A Matter of Timing: Effects of benefit distribution timing on consumption and downstream health outcomes.

It is well documented that individuals or households with little savings do not smooth their consumption between paychecks (or social security checks). Rather, consumption tends to peak when the check arrives and then falls until the arrival of the next check. This cyclical pattern can be particularly damaging for low-income households more likely to be food insecure. This study examines the connection between the timing Social Security and SNAP benefits and the occurrence of emergency room (ER) visits and hospital admissions for hypoglycemia, a condition that is highly sensitive to short-term changes in nutritional intake. I compare the incidence of these hypoglycemic episodes in dual-eligible recipients who receive both of their benefit checks around the same time in the last week of their benefit-month, a time where they are likely to be low on available cash and potentially run out of food, to the healthcare consumption of those who received their benefits weeks apart. This unique setup enables a novel and convincing analysis on the causal impact benefit timing on the exhaustion of food budgets and subsequent diet-related health outcomes. I use 11 years of Medicare data and programmatic details on the distribution schedule for Social Security and SNAP for 10 U.S. states. I create a continuous treatment group based on the gap between the two payment cycles based on 31 birthday groups. Due to the lack of overlap in the treatment within state, I use cardinality matching, a multivariate matching method for covariate adjustment in observational studies that finds the largest possible self-weighted samples across multiple treatments groups that are balanced relative to a covariate profile. I specify a fixed effects Poisson event-study model that evaluates the effects of this payment timing gap during the pay cycle. The regression compares utilization between beneficiaries with no gap in-between benefits and those who recieve them two weeks apart. Future work can build off of this novel design of combining the timing of these two streams of income and investigating their effects on other relevant outcomes.
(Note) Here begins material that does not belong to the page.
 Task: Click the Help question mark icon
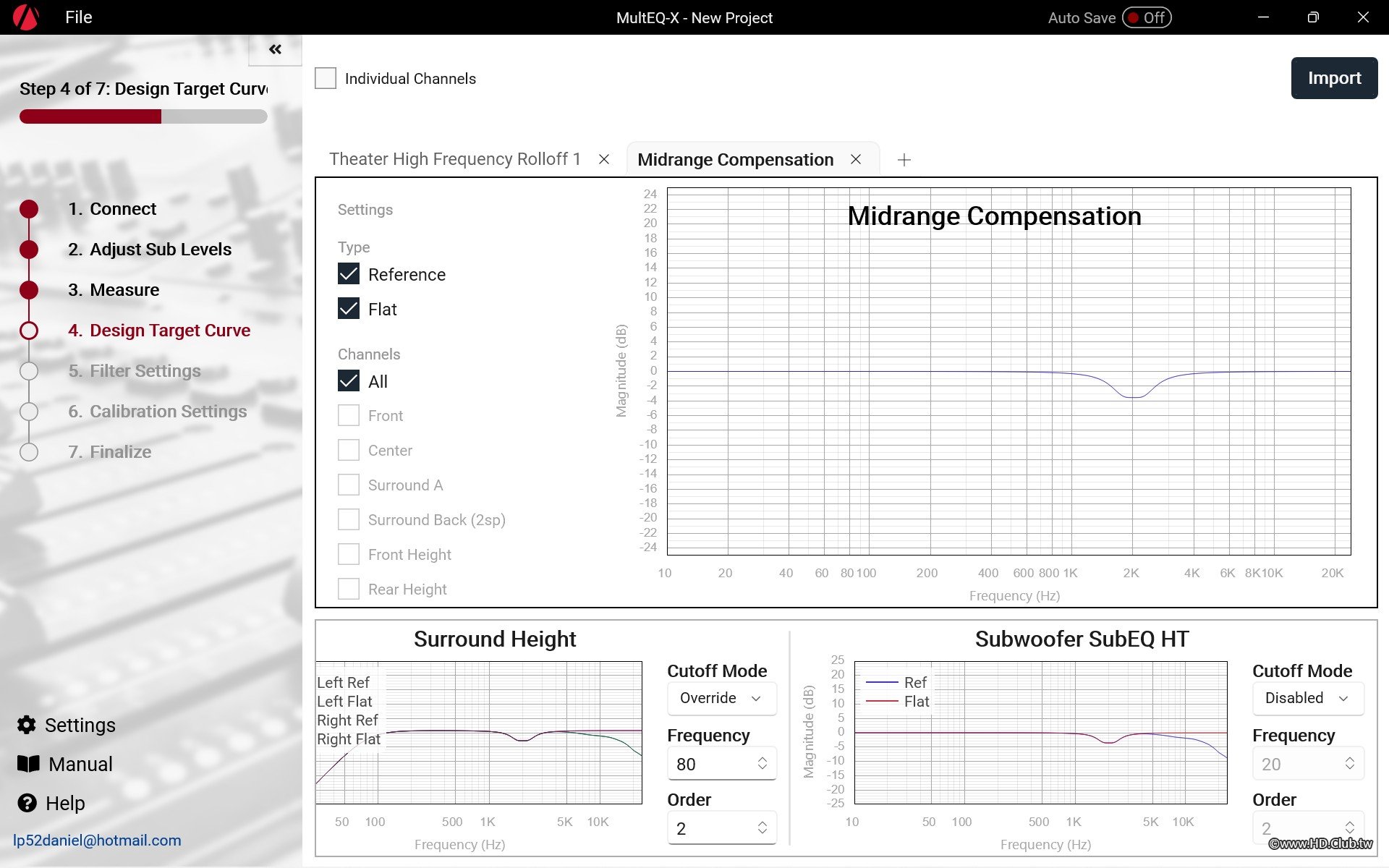pyautogui.click(x=27, y=803)
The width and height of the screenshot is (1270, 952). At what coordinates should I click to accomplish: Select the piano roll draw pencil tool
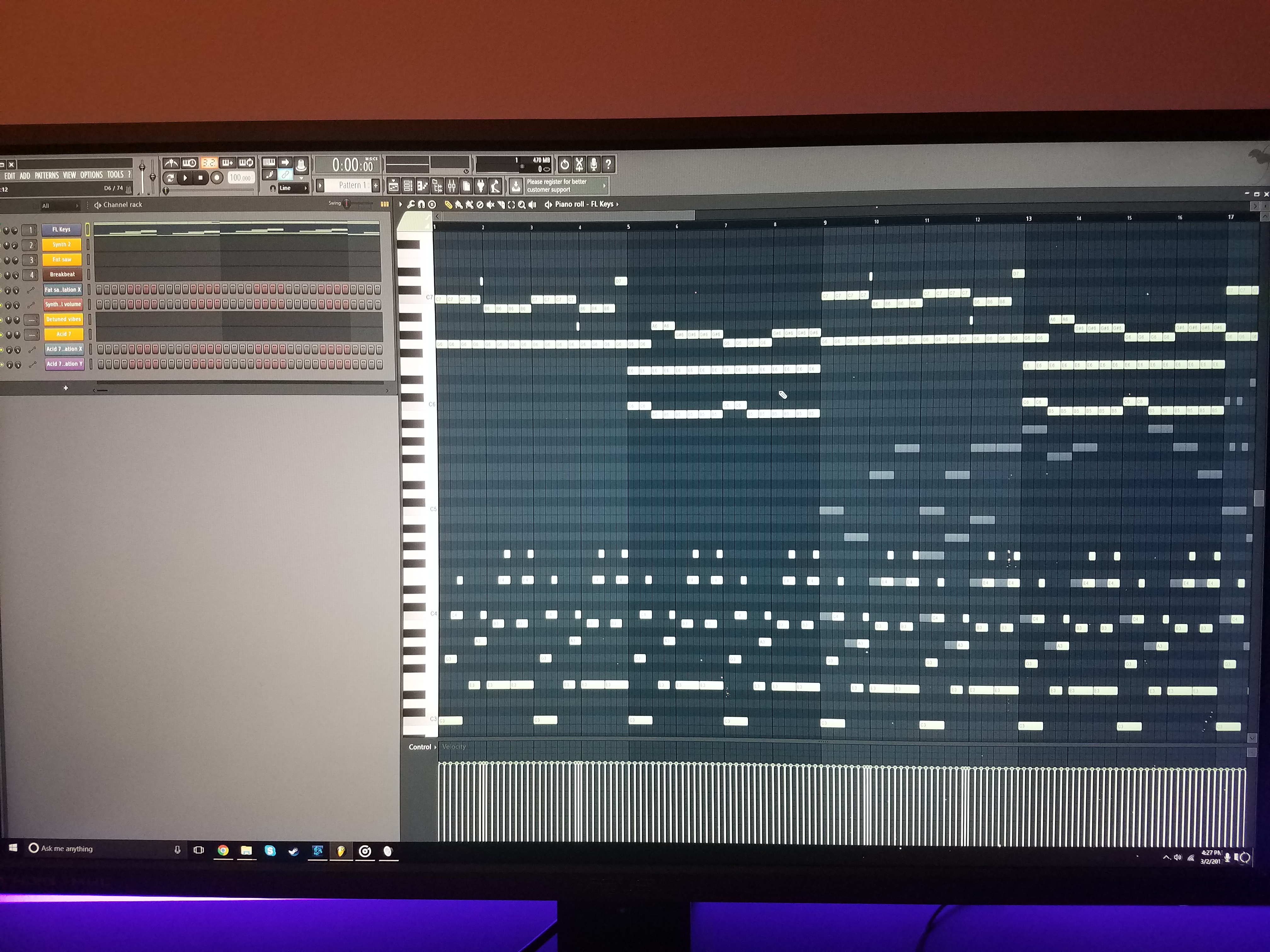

These findings can have further implications in the policy space of optimal benefit design in that a previously overlooked policy parameter, benefit pay frequency, may be an important design feature of social programs.

A Wrinkle in Time: Time Aggregation in Difference-in-Differences Studies

Difference in difference (DID) studies have become a popular method for evaluating the causal effect of a treatment or policy change on an outcome variable. While the "canonical" DID model contains just two time periods, “pre” and “post”, and two groups, “treatment” and “control”, most DID applications in the real-world applications, however, use multiple time periods and exploit variation across groups of units that receive treatment at different times. Researchers choose how to aggregate data from a fine time scale (e.g., daily) to a coarser time scale (e.g., yearly) before applying quasi-experimental analysis techniques. However, these choices are usually ad hoc and not guided by statistical criteria. We consider two aims: 1) to understand the evolution of the outcome over time (possibly as a prerequisite to causal inference) and 2) to estimate and perform statistical inference on a target causal quantity.  We consider the optimal level of time aggregation for each aim. We consider a simple case of balanced panel data, a single treatment date, and no time-varying confounding. Then we complicate the data-generating model to include unbalanced panels, staggered treatment adoption, and time-varying treatment. We simulate panel data using flexible parametric data-generating models that produce realistic complexity and specify a variety of realistic parametric models for analysis. Across data-generating models, we vary how we aggregate the data and how we incorporate time evolution in the estimation of and inference on the treatment effect.